** Assignment **
Give back each line of the data exactly as it reads, minus the pictures.

::: Raw data

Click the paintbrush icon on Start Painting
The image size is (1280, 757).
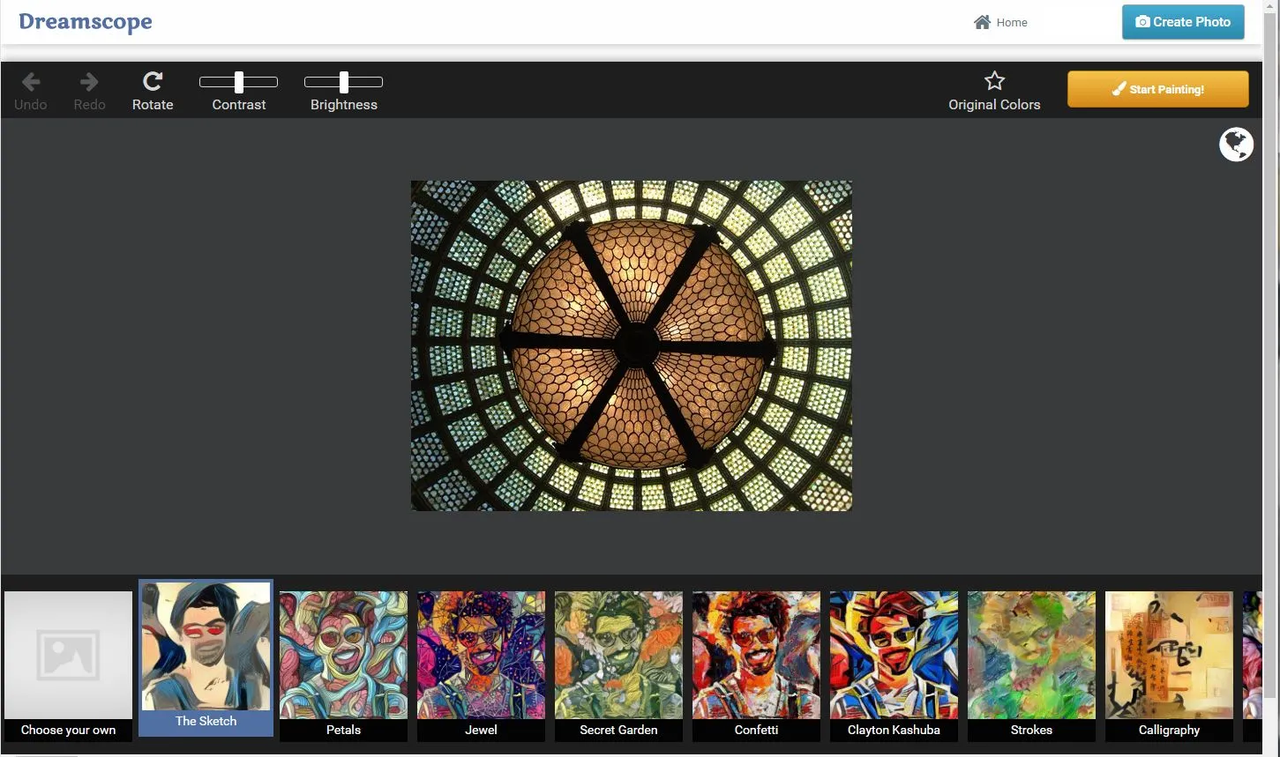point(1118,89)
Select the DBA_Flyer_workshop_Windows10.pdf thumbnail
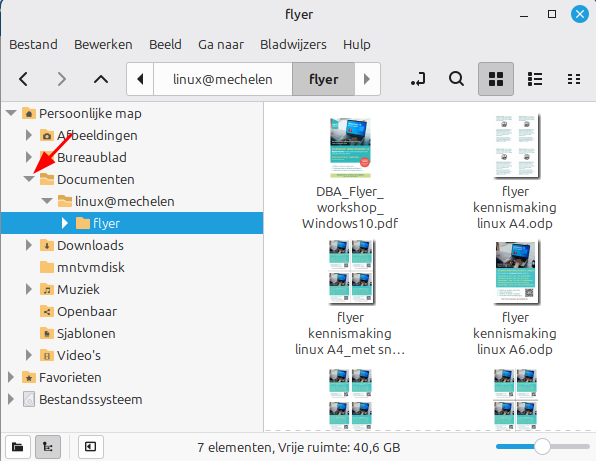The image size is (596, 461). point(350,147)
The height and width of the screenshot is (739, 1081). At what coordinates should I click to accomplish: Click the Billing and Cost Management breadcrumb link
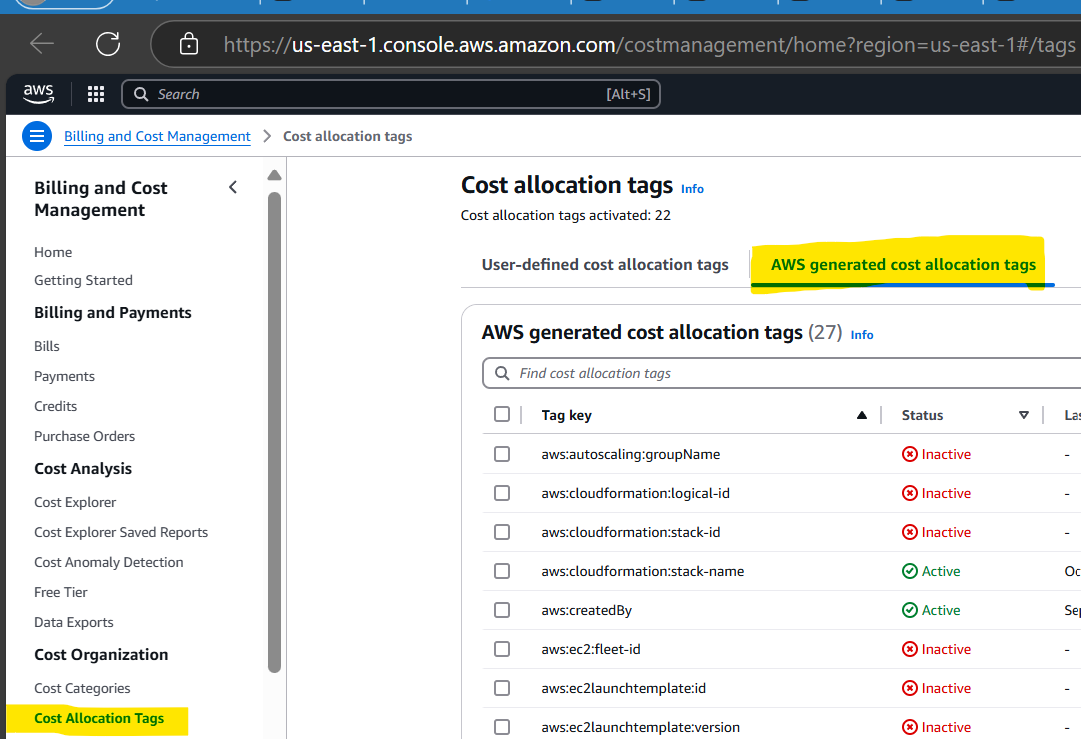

::::::

** Answer **
Click the paintbrush icon on Start Painting
The image size is (1280, 757).
point(1118,89)
Select the DBA_Flyer_workshop_Windows10.pdf thumbnail
The image size is (596, 461). point(350,147)
The height and width of the screenshot is (739, 1081). At what coordinates should I click to accomplish: Click the Billing and Cost Management breadcrumb link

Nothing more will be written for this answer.